Avoir les chevilles bien échauffées par le mia, c’est important quand on assiste au concert de CHRISTINE AND THE QUEENS. La danse et la mise en scène jouent un rôle capital. Soutenue par trois musiciens (claviers, machines, guitares), par quatre danseurs, et par des projections vidéo et un jeu de lumières, Christine s’empare de la scène, et du public. Étrange objet, il faut dire, que ce Christine And The Queens. C’est beau comme une belle femme trop maquillée : on voit trop l’artifice, mais on ne peut en contester la beauté. Entre la perfection froide de la machine-spectacle parfaitement huilée et la harangue faussement à l’aise de ce Gavroche moderne, on ne peut qu’être un peu déstabilisé. L’auditoire, quoi que plutôt surpris par l’omniprésence de la danse dans le spectacle, est assez réceptif sur les morceaux connus (“Christine”, “Saint-Claude”) et attentif sur les titres plus calmes (le très beau rappel, “Nuit 17 A 52”). Textes sibyllins et rythmiques tubesques, Christine And The Queens, c’est un peu le principe de la French Touch appliqué à la pop américaine. Et comme toutes les stars de la pop, Christine And The Queens a son lot de fans qui l’attendent en sortie de scène, auprès de qui elle s’arrête spontanément pour signer quelques autographes et serrer quelques mains avant d’être escortée manu militari dans son véhicule par le service de sécurité.

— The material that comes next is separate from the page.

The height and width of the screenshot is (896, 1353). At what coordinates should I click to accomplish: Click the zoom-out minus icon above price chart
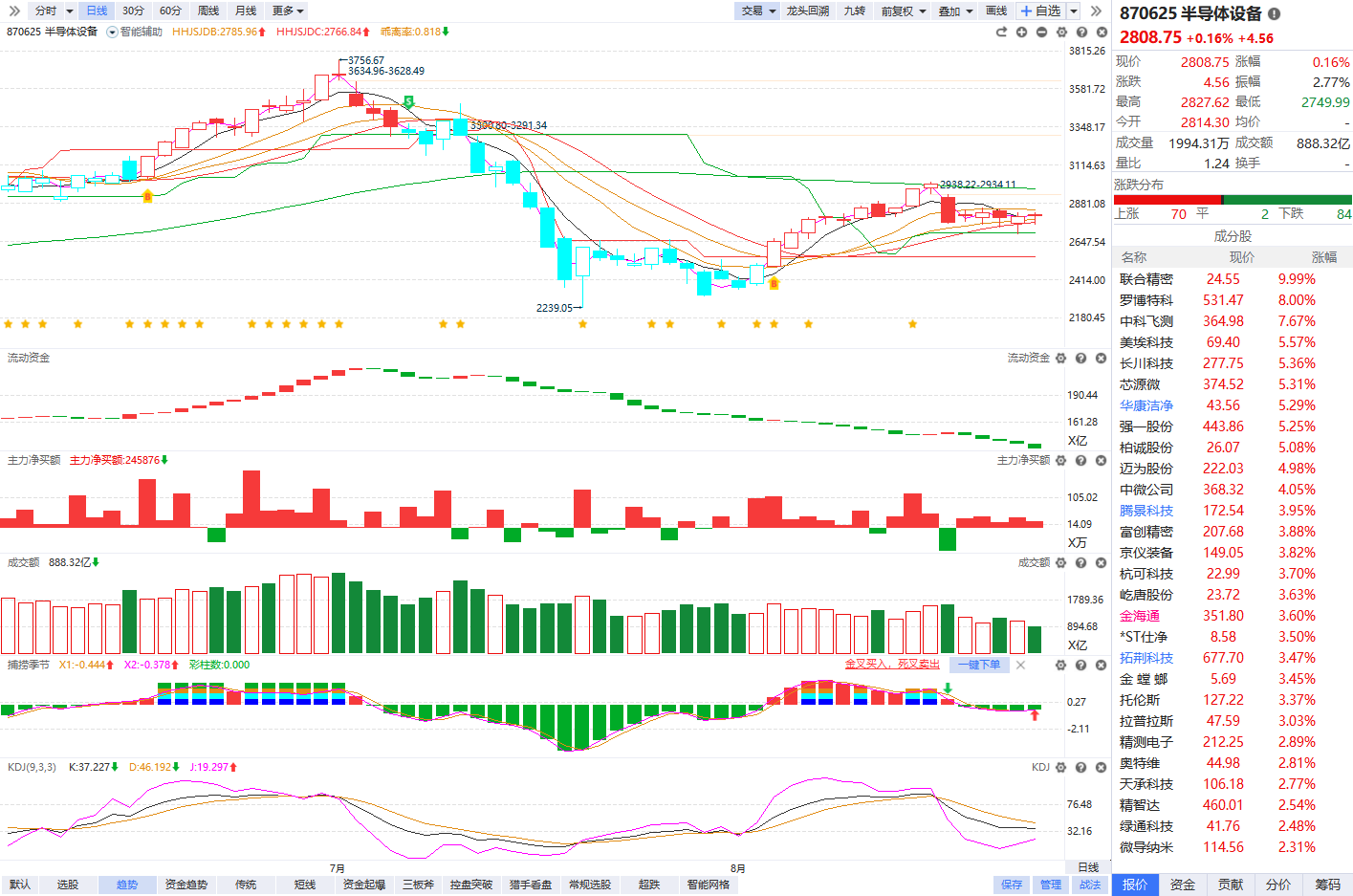1041,32
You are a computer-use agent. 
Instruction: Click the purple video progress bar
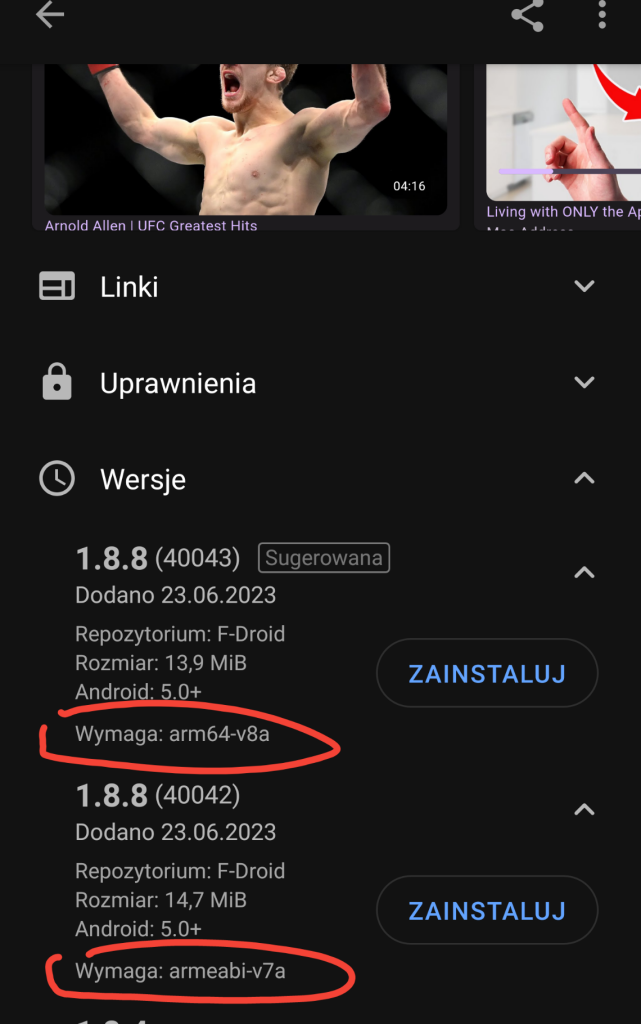(525, 171)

Passent les heures et passent les Christine, et viennent les DJ. Avouons tout de suite qu’on n’est pas très fan des DJ sets en festival parce que primo on n’a pas grand-chose à en dire et deuxio on finit toujours par les apprécier davantage au comptoir du bar le plus proche. SUPERPOZE, pourtant, mérite qu’on s’y attarde avec ce son original et efficace, assorti d’un très beau show lumière. THE AVENER, ensuite, phénomène du moment qui ravit les foules, s’extasiant de pouvoir danser sur des re-works. Du coup, on se demande si l’engouement tient autant au talent du DJ qu’au succès des morceaux repris.

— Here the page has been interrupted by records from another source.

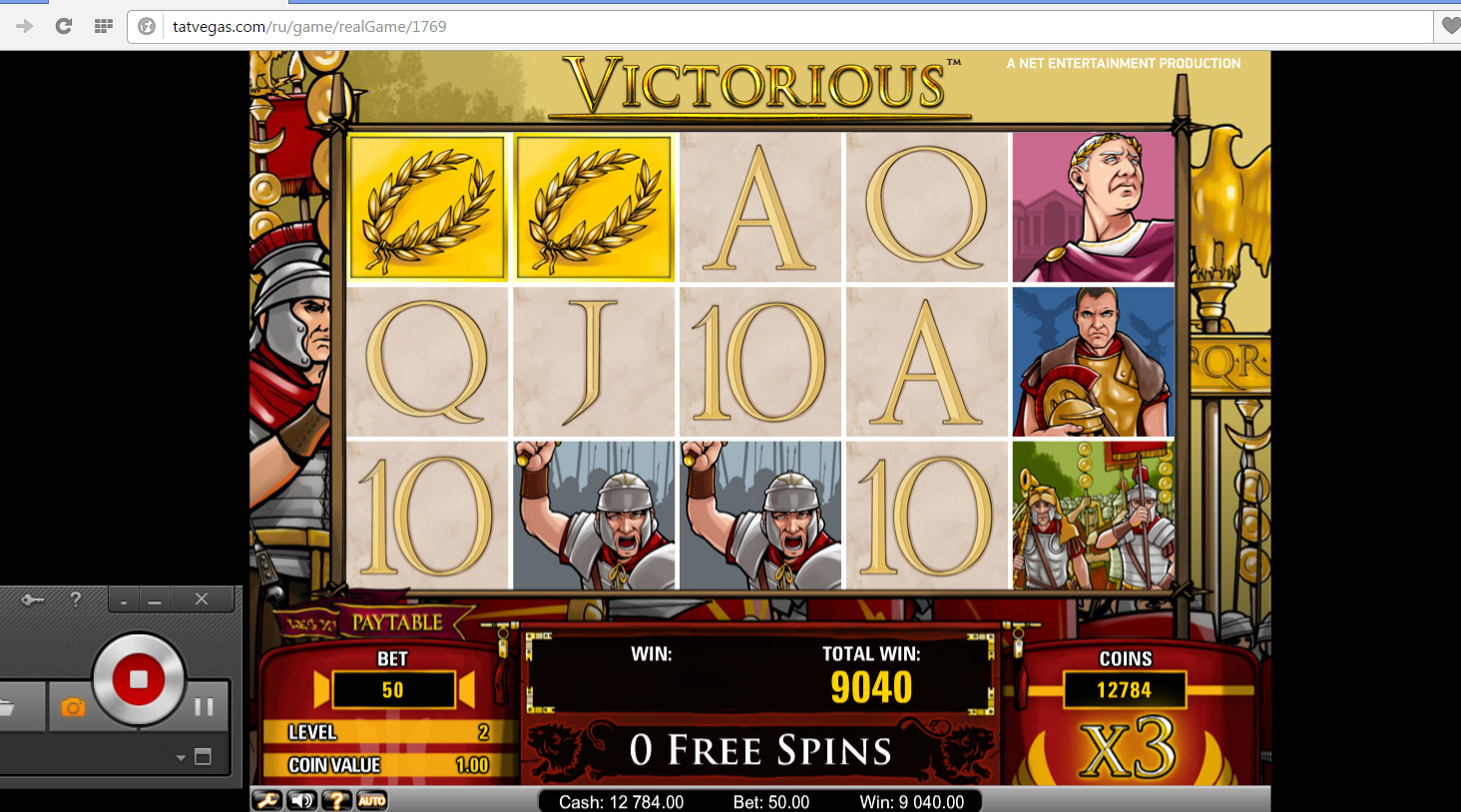Open recorder help question mark
1461x812 pixels.
coord(75,599)
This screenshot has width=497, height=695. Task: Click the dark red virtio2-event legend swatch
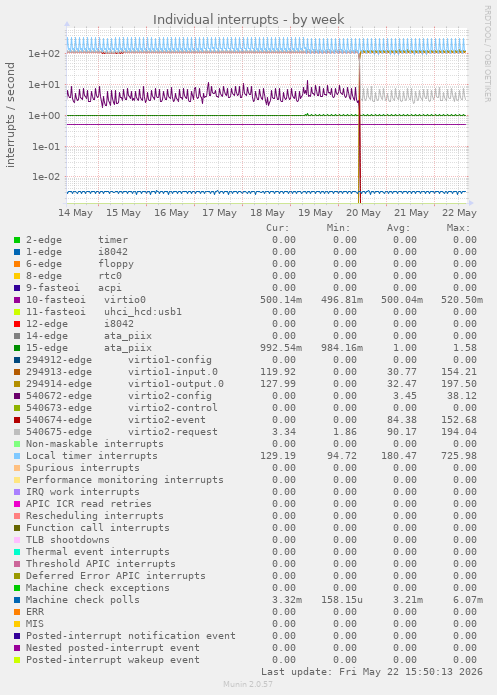point(17,420)
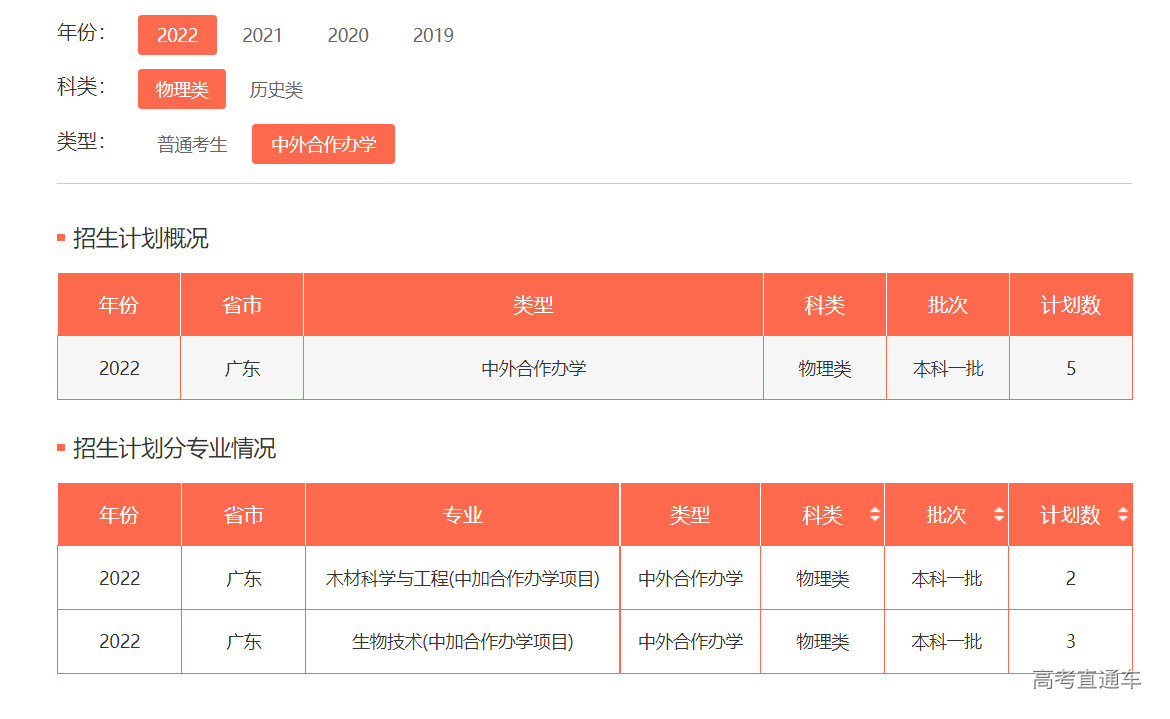This screenshot has height=719, width=1170.
Task: Switch to year 2021
Action: coord(262,35)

Sans transition, comme dirait PPDA, DRONE PROJECT clôture la soirée sur la petite scène Érebia. La rupture est sans bavure, puisque le combo joue un rock 70’s à base de caisse claire profonde et mate, de guitares électro-acoustiques et de tambourins ou maracas. Un peu folle, sincèrement rock et légèrement psyché, la musique que Drone Project se borne à jouer en toute simplicité a comme un goût de déjà-vu. C’est ce bon film qu’on a déjà vu cinq fois et qu’on regarde avec plaisir, mais sans surprise quand il n’y a rien de bien convaincant au programme. Il faut tout de même saluer leur belle énergie à 3h du matin devant un public qui, gavé par près de sept heures de concerts, fini de se consumer avant de s’éteindre.
Le chemin du retour prend alors des allures de film d’horreur : au milieu de la marée humaine qui, l’œil vide (et étrangement dilaté), se dirige d’un pas lent et titubant vers le camping, on a du mal à ne pas s’imaginer dans un épisode de “The Walking Dead”. Règle n°1 : être le plus rapide (à la tente).